I tried killing the pod, such that the deployment spinned up a new one which worked fine. The issue is, some other pod went slow because of this. The ratio of fast:slow is maintained at 5:1.

The CPU-utilization of the pods is below 30% and have ample available resources.

I am not able to figure out the reason. Please help.


Solution

  • I am not the questioneer but oddly enough ran into a similar issue that could not be attributed to anything obvious per se.

    After a lot of debugging and turning every stone we finally disabled the Prometheus Operator scraping our pods by removing the required annotation. The "1 pod performance issue" magically disappeared.

    We kubectl forwarded one of the pods and checked our metrics endpoint: it was generating 6 MB (!) of metric data which is quite a lot and took around 700-1000ms to generate when no load is present. It turned out that a custom metric of ours had a regression and created a lot of tag-variants for a specific metric which attributed to nearly 3 MB of the generated metrics. The next issue was Kafka Streams which generates a lot of very detailed metrics (even on a per Kafka Stream node operation basis or tagged in regards to every node in the connected Kafka cluster). There is no easy way for us to disable the collection of these metrics but we just excluded them from our prometheus endpoint.

    This left us with a meager 32kb of metrics. Reactivating the Prometheus Operator scraping did not re-introduce the observed issue.

    But why one pod?
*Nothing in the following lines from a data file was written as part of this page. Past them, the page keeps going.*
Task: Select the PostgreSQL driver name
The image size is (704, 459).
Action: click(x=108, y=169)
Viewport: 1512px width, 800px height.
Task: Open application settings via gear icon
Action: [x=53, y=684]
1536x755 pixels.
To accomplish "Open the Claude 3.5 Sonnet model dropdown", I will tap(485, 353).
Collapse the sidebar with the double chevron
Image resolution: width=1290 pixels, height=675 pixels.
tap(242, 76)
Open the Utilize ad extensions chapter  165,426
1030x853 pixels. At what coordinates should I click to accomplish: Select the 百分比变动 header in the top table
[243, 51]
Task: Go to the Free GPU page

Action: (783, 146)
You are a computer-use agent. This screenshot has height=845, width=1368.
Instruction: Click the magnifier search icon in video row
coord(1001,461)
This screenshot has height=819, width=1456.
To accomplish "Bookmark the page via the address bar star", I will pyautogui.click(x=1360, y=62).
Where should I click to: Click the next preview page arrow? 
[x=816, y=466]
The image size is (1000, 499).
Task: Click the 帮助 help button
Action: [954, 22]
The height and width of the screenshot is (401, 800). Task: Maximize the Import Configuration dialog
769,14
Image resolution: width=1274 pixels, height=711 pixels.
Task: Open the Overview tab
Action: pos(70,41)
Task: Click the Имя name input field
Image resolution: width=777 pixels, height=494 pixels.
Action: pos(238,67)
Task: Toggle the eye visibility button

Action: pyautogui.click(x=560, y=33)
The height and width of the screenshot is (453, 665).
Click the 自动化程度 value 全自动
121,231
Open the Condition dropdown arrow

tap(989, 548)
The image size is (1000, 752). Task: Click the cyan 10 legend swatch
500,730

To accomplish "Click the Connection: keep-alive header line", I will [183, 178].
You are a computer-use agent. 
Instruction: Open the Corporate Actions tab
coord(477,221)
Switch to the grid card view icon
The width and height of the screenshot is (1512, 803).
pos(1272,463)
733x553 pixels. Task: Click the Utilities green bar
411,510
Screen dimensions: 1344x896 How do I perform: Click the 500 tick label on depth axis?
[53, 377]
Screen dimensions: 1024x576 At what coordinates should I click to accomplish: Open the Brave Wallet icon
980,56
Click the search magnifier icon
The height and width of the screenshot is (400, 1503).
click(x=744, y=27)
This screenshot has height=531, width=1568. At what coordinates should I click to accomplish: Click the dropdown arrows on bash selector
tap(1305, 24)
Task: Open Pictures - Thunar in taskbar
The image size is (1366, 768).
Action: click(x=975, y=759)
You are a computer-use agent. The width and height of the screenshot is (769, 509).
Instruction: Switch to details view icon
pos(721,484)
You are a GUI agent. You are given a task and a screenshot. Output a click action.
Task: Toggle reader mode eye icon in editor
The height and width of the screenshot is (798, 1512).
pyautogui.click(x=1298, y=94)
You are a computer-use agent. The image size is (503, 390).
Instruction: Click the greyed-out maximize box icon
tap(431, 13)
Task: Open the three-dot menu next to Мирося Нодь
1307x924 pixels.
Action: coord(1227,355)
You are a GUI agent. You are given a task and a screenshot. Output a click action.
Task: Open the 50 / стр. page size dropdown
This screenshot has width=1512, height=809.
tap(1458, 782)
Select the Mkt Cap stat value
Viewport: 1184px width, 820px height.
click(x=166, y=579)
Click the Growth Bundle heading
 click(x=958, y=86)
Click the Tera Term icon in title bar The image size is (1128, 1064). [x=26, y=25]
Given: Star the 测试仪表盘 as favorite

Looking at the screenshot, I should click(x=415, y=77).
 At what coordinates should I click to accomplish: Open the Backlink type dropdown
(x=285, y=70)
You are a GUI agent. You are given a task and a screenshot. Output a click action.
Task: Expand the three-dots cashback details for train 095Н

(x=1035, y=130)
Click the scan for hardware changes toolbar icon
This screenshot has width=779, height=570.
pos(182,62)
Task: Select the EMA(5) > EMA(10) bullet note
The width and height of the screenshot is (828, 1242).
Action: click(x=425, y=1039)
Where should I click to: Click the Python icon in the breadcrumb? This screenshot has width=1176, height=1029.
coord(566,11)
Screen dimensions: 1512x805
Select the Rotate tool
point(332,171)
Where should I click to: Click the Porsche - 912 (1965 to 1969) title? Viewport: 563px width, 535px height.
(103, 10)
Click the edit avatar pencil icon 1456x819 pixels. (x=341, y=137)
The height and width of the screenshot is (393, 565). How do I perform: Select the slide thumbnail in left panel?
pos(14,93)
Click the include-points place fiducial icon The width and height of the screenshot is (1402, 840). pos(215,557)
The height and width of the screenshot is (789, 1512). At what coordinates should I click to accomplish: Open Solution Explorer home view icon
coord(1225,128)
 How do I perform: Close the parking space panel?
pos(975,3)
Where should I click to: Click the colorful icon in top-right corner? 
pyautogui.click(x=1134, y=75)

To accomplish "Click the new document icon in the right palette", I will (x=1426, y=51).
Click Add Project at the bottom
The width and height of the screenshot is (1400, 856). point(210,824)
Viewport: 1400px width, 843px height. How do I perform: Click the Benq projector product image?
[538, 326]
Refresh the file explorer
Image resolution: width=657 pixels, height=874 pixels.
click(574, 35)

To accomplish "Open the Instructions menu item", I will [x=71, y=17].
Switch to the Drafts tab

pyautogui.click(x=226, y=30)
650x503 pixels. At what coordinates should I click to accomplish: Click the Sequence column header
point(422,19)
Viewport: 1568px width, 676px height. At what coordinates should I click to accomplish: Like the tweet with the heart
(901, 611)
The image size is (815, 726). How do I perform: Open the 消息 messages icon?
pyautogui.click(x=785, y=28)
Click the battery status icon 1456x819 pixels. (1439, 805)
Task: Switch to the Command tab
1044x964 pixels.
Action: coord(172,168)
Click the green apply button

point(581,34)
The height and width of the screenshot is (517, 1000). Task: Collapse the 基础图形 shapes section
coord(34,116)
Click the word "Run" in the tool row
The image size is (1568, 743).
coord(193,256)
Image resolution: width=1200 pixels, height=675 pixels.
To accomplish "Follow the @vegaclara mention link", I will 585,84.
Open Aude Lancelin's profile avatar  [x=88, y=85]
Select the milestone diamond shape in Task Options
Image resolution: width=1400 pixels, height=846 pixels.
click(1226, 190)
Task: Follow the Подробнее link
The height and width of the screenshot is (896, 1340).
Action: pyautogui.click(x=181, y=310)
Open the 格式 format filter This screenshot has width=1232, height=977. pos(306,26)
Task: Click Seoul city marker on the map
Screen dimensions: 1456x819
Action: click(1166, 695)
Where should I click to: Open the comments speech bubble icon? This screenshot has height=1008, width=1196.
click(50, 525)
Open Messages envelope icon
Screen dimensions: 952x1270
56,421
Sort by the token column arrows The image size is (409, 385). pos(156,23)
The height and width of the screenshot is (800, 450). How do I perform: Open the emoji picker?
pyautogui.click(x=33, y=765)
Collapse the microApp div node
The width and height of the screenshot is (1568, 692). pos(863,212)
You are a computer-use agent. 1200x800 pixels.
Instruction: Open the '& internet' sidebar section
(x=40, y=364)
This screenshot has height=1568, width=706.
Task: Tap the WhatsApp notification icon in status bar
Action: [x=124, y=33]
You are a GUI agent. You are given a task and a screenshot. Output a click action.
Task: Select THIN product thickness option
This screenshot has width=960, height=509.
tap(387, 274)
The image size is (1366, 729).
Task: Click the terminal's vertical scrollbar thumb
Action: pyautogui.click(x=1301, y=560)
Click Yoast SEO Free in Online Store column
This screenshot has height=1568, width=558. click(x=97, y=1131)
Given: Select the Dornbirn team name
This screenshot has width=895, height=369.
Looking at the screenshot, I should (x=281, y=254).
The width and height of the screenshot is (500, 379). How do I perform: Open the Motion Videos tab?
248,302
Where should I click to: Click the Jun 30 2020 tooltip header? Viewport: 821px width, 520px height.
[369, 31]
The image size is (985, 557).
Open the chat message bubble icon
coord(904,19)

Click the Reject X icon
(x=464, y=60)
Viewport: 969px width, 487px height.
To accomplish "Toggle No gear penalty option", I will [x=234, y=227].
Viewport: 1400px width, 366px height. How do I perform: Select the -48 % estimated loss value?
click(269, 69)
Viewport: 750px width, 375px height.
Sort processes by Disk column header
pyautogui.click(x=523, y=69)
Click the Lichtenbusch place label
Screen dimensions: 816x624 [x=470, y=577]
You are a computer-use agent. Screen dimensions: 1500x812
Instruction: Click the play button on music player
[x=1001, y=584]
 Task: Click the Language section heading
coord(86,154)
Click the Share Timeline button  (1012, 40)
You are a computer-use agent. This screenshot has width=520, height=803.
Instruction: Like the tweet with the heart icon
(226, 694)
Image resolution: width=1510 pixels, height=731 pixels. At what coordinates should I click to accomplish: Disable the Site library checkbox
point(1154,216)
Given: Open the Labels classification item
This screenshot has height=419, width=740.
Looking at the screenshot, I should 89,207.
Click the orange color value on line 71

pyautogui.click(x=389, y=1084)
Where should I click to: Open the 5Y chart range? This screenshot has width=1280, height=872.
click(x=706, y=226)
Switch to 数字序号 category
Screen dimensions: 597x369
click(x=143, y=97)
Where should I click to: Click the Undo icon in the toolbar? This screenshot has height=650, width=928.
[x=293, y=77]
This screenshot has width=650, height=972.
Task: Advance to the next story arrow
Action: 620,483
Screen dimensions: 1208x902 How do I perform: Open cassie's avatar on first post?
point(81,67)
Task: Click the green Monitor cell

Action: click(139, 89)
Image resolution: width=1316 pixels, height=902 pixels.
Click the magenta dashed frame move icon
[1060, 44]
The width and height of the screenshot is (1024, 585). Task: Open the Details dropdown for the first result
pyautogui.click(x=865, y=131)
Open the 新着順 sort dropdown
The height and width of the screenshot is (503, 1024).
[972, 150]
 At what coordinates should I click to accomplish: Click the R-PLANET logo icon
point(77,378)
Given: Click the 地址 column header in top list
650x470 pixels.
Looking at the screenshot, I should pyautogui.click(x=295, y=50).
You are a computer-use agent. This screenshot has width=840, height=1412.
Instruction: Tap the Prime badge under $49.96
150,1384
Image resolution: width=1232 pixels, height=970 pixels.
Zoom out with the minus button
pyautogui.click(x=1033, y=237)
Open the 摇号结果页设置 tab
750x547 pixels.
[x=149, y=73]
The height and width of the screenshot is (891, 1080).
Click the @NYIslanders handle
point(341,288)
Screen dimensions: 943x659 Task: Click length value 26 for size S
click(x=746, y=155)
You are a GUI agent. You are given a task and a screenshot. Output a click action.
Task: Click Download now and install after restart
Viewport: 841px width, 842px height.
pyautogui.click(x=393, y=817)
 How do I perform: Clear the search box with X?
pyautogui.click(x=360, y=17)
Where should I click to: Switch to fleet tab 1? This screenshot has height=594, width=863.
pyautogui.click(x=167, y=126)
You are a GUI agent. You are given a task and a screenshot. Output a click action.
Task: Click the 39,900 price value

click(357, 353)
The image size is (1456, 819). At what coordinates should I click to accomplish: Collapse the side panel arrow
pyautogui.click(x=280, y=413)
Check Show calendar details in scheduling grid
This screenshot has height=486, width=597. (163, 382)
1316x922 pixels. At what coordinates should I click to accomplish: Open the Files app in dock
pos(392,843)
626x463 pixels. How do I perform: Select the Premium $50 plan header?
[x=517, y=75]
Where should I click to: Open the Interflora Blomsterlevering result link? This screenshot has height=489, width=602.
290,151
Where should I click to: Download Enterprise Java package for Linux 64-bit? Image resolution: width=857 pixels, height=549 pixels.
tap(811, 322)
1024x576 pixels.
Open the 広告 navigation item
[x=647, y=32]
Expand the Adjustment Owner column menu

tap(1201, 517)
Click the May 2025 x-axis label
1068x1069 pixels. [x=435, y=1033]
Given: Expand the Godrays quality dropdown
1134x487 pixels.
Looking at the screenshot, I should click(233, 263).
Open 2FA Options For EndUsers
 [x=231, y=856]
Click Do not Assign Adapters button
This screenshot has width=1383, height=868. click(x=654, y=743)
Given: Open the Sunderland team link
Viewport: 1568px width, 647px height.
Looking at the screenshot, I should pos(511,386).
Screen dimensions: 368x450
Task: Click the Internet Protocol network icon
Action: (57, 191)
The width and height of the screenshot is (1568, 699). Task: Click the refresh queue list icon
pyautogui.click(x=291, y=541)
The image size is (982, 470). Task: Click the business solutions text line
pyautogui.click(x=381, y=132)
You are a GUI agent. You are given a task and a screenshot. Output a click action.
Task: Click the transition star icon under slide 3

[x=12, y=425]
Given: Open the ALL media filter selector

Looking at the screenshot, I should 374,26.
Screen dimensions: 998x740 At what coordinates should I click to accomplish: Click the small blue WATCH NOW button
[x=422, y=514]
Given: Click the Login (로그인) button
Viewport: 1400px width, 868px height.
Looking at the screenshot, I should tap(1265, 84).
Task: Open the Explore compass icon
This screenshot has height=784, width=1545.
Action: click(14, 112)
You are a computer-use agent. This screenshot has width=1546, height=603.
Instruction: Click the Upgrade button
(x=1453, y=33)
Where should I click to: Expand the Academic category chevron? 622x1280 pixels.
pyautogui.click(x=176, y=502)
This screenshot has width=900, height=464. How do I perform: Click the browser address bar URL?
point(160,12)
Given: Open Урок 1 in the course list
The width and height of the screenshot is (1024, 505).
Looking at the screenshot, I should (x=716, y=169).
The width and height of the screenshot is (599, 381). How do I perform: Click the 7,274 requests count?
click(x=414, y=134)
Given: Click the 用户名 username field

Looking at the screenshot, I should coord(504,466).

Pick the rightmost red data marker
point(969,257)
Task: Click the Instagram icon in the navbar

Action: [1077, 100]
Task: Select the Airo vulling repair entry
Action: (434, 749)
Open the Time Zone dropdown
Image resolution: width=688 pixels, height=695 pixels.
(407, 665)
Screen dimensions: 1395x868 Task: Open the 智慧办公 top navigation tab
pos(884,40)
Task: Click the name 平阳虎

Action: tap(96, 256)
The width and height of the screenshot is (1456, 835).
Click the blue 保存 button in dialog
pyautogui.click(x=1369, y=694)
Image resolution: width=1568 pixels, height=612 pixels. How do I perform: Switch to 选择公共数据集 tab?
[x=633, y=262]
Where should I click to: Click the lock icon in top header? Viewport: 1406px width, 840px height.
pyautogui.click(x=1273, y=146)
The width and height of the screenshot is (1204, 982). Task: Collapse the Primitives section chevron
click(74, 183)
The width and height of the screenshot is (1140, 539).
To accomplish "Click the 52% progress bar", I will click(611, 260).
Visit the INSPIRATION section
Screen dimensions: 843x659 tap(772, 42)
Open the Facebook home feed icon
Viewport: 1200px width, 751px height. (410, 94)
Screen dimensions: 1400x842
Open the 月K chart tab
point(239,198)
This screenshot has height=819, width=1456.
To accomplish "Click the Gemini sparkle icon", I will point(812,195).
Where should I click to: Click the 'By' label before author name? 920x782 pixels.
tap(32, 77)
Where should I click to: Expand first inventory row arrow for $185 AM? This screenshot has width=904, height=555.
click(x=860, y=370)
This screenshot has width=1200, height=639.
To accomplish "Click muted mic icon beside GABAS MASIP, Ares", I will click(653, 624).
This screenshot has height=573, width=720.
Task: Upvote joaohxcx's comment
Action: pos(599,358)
We basically have two Prometheus Operator instances scraping all registered endpoints every 30 seconds which leads to an average scraping interval of around 15 seconds. We checked our http metrics and then it struck us: one pod is scraped 8-10x more often compared to any other pod! Considering a high load scenario its not unlikely that the prometheus endpoint exceeds 1.5 seconds to respond which would mean that another scraping process is started while the previous scrape is not completed yet. All this was adding up more and more CPU usage leading to more throttling of the pod because it was hitting its CPU limit which in turn increased the metrics endpoints response time which lead to more concurrent scrapes generating 6 MB of data.

    As to why one pod was scraped this often: we have no definite answer for this as of now as our systems team is still investigating. Sadly enough the 8-10x amount of scraping disappeared after we reduced our metrics endpoints response size.

    We basically got DDOSd by metrics scraping which occured too often on one pod (reason unknown). This has to be the most complex thing I have ever debugged. We basically removed every part of our application (DB layer, tracing, prometheus, custom metrics) until we found the culprit. We even considered if specific Kubernetes nodes where the culprit and even checked if something like entropy was running out for whatever reason.

    Good luck with your issue, I hope this helps some poor soul not waste more than a week of searching for a needle in a haystack!